Publications /
Opinion

Back
Ce qu’écrire veut dire
Authors
November 25, 2016

En décembre 2010, je sortais d’une librairie du quartier de l’Agdal à Rabat lorsque je suis tombé sur un journaliste d’un quotidien de grande diffusion que j’ai connu comme étudiant de troisième cycle à la faculté où j’enseigne. Les événements de Tunisie battaient alors leur plein. Nous échangeâmes quelques commentaires sur les dernières péripéties du régime de Benali. Le lendemain, à ma grande surprise, sur « la une » du journal, je découvrais que j’avais fait une déclaration sur ce qui se passait en Tunisie, avec ma photo, alors qu’il n’en était rien. Le journaliste me faisait prendre position et même commenter les événements en cours ! Pourtant, à ce stade de la révolution tunisienne, je m’abstenais de tout commentaire, par prudence académique, les faits étaient alors encore confus. Le sens de ce qui se passait était peu lisible.

Ce n’était pas la première fois qu’une conversation ordinaire était transformée en entretien formel et rendue publique sans que je le veuille, accolée de l’étrange mention : « selon une source qui a tenu à garder l’anonymat », la source en question n’a jamais été consultée.

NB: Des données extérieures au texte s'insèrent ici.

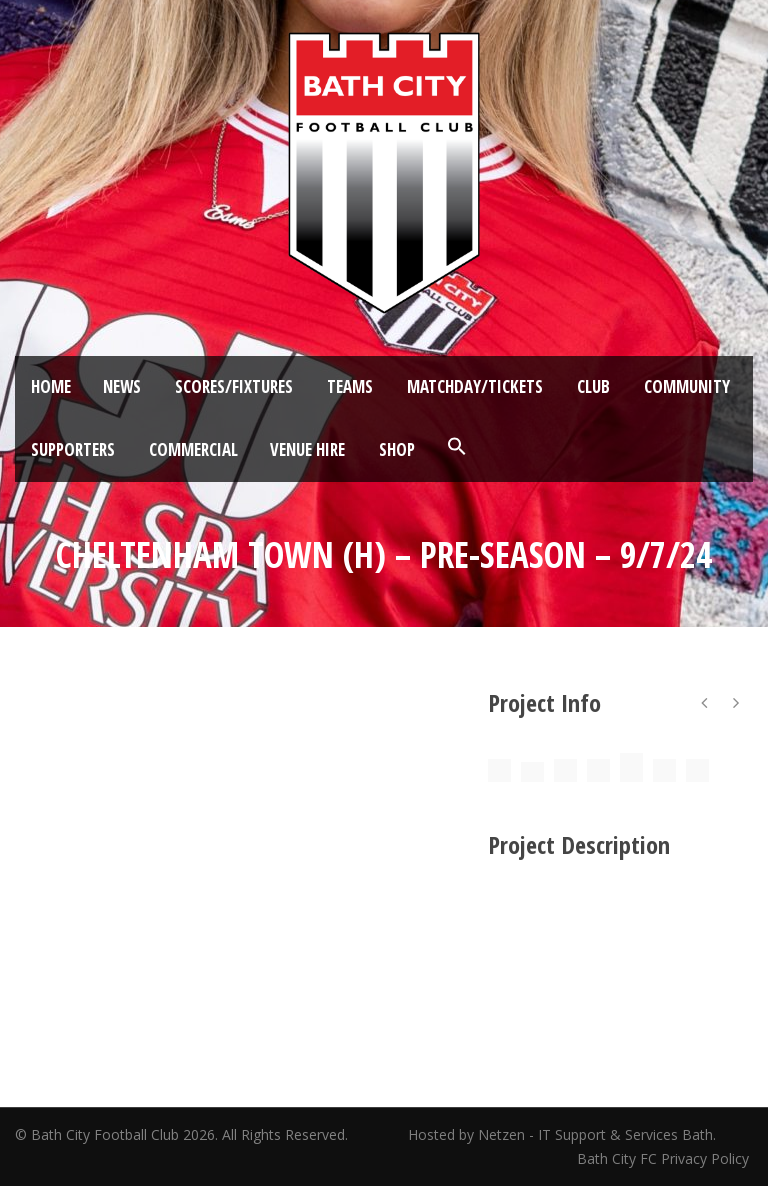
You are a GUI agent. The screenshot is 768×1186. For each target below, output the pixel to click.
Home (51, 386)
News (122, 386)
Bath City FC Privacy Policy (665, 1158)
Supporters (73, 449)
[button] (457, 447)
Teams (350, 386)
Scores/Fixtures (234, 386)
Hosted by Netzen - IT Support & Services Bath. (562, 1134)
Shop (397, 449)
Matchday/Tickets (475, 386)
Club (593, 386)
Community (687, 386)
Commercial (193, 449)
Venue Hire (307, 449)
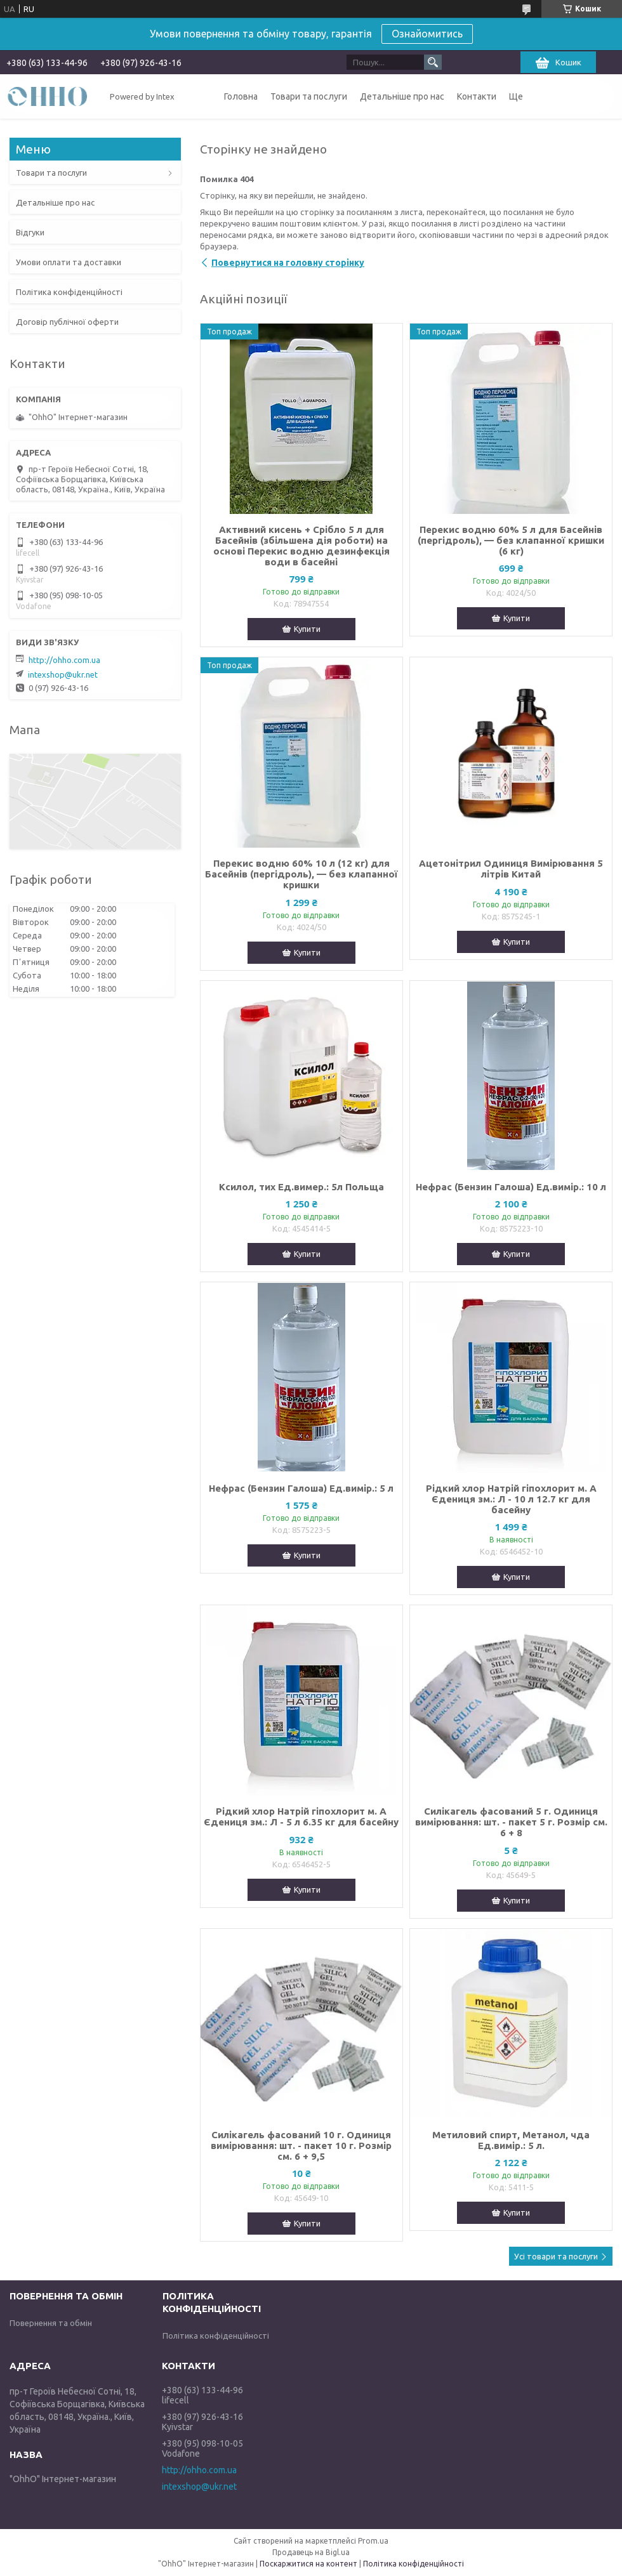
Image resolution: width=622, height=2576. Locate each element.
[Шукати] (433, 62)
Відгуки (30, 232)
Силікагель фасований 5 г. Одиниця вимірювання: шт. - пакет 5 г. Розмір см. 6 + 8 (511, 1822)
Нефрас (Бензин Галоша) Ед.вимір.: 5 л (301, 1488)
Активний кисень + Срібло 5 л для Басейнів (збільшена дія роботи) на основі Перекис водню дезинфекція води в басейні (301, 545)
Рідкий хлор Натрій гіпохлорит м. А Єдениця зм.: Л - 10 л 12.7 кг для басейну (511, 1499)
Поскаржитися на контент (308, 2564)
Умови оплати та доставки (68, 262)
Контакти (476, 96)
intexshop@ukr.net (63, 674)
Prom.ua (373, 2541)
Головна (241, 96)
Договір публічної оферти (67, 321)
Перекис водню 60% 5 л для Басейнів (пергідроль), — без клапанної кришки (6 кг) (511, 540)
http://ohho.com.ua (64, 659)
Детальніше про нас (402, 96)
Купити (307, 628)
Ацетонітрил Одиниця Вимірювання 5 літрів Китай (511, 868)
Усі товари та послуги (556, 2256)
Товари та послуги (308, 96)
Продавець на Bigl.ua (311, 2552)
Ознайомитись (427, 33)
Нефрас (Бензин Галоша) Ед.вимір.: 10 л (511, 1186)
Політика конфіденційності (69, 291)
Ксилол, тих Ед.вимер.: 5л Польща (301, 1186)
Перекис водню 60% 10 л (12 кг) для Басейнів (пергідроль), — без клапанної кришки (301, 874)
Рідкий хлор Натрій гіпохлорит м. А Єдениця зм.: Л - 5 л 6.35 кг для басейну (301, 1816)
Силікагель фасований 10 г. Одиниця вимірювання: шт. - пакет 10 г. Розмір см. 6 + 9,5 (301, 2145)
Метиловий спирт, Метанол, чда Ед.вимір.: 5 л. (511, 2140)
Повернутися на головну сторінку (287, 263)
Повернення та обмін (51, 2322)
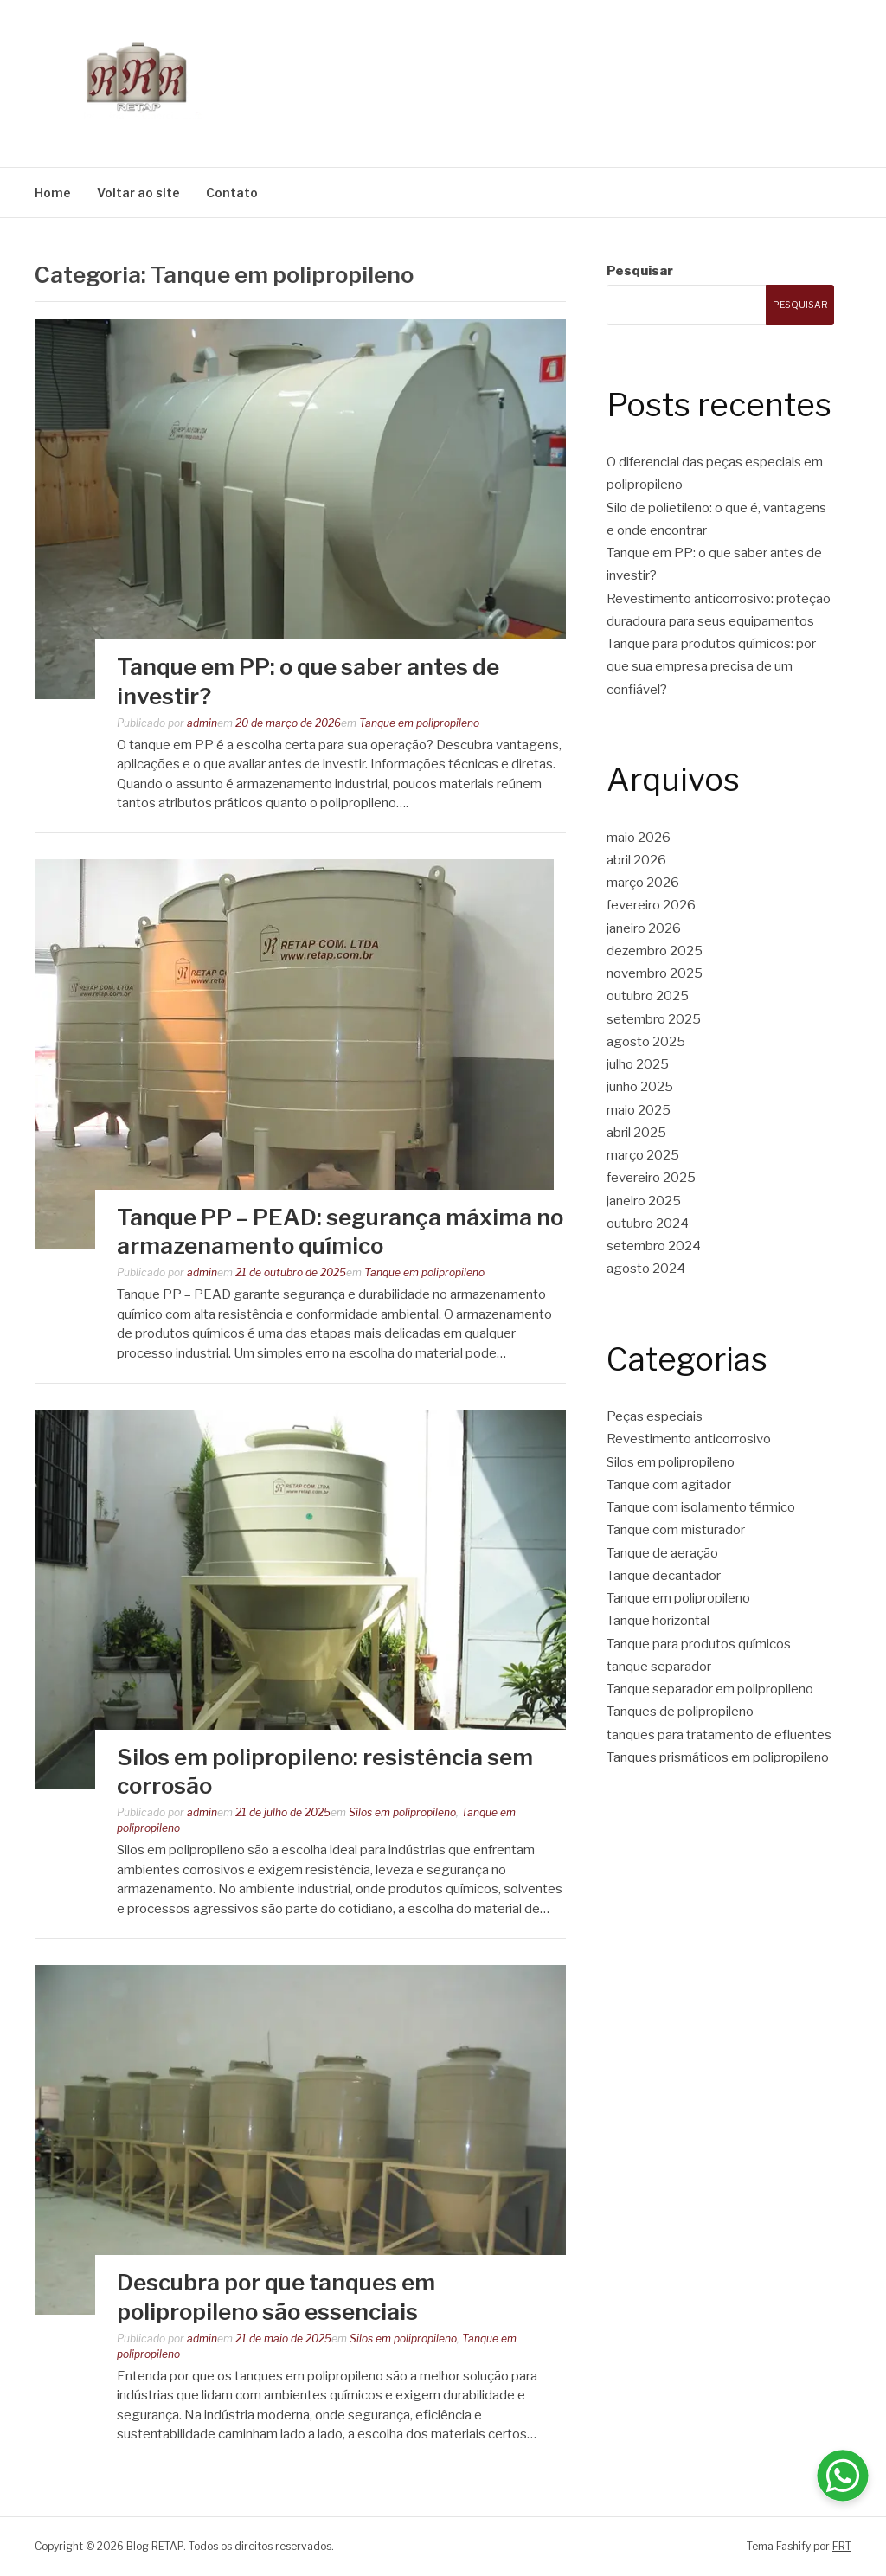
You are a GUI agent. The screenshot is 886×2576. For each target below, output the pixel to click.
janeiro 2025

Je considère la participation aux débats publics comme un engagement, une obligation, ayant pour objectif de contribuer à l’élévation du niveau de conscience politique au sein de notre société : une mission que je me suis assignée, prolongement de mes adhérences marxistes. Je prêche l’élargissement du débat public chez mes concitoyens. J’enseigne la nécessité de la plus large appropriation populaire de la chose publique, convaincu qu’il s’agit là d’une des clés de la modernisation de notre société. En conséquence, je n’hésite pas à répondre aux invitations à prendre la parole ici ou là, généralement dans des sites universitaires, quand je le peux. Aussi au cours de l’année universitaire qui vient de s’écouler, je peux dire que je n’ai pas chômé. Peut être même en ai-je fait un peu trop. Je suis intervenu sur les politiques publiques, les droits humains, le développement social, le Maghreb, la démocratie participative, la société civile. Cependant, je veille à une nette démarcation entre une démarche de science politique, ma discipline de référence, et les militances de toute nature qui enveloppent ces thématiques et dans lesquelles versent souvent nombre de mes fréquentations.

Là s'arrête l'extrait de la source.